The near-IR cytochrome c oxidase (CCO) signal has potential as a clinical marker of changes in mitochondrial oxygen utilization. We examine the CCO signal response to reduced oxygen delivery in the healthy human brain. We induced a reduction in arterial oxygen saturation from baseline levels to 80% in eight healthy adult humans, while minimizing changes in end tidal carbon dioxide tension. We measured changes in the cerebral concentrations of oxidized CCO (Delta[oxCCO], oxyhemoglobin (Delta[HbO(2)]), and deoxyhemoglobin bin (Delta[HHb]) using broadband near-IR spectroscopy (NIRS), and estimated changes in cerebral oxygen delivery (ecDO(2)) using pulse oximetry and transcranial Doppler ultrasonography. Results are presented as median (interquartile range).
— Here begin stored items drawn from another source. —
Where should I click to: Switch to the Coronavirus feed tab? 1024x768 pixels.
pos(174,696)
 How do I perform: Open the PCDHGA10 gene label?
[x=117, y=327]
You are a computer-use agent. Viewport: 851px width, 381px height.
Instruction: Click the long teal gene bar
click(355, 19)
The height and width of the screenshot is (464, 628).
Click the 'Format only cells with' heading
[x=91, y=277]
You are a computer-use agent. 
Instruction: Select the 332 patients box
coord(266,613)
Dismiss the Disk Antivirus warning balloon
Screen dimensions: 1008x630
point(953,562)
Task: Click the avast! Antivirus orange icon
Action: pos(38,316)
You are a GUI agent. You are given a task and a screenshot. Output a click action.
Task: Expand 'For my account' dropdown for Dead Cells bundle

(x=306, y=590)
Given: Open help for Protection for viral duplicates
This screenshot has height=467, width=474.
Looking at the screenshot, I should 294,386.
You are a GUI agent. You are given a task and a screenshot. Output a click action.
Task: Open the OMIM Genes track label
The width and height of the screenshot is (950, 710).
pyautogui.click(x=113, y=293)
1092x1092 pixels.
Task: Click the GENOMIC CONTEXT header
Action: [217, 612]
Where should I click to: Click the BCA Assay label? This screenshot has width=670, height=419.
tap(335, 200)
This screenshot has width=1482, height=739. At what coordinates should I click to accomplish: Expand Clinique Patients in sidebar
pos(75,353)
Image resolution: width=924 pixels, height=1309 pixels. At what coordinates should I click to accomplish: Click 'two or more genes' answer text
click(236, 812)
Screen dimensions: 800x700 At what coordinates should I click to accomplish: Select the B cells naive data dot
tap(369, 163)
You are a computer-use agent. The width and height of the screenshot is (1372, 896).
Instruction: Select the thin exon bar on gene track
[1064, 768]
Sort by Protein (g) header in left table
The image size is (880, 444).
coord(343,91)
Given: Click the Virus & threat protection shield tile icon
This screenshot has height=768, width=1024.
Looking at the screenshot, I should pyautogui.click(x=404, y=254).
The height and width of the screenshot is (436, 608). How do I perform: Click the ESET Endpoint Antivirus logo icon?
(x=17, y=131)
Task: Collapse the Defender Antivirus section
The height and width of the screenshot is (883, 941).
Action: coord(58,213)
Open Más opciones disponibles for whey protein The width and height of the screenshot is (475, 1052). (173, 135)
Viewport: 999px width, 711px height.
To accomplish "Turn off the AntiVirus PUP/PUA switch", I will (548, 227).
At the nadir of hypoxemia ecDO2 decreased by 9.2 (5.4 to 12.1)% (p< 0.0001), Delta[oxCCO] decreased by 0.24 (0.06 to 0.28) micromoles/l (p < 0.01), total hemoglobin concentration increased by 2.83 (2.27 to 4.46) micromoles/I (p < 0.0001), and change in hemoglobin difference concentration (Delta[Hbdiff] = Delta[HbO(2)]- Delta[HHb]) decreased by 12.72 (11.32 to 16.34) micromoles/I (p < 0.0001). Change in ecDO(2) correlated with Delta[oxCCO] (r=0.78, p < 0.001), but not with either change in total hemoglobin concentration or Delta[Hbdiff]. This is the first description of cerebral Delta[oxCCO] during hypoxemia in healthy adults. Studies are ongoing to investigate the clinical relevance of this signal in patients with traumatic brain injury. (C) 2007 Society of Photo-Optical Instrumentation Engineers.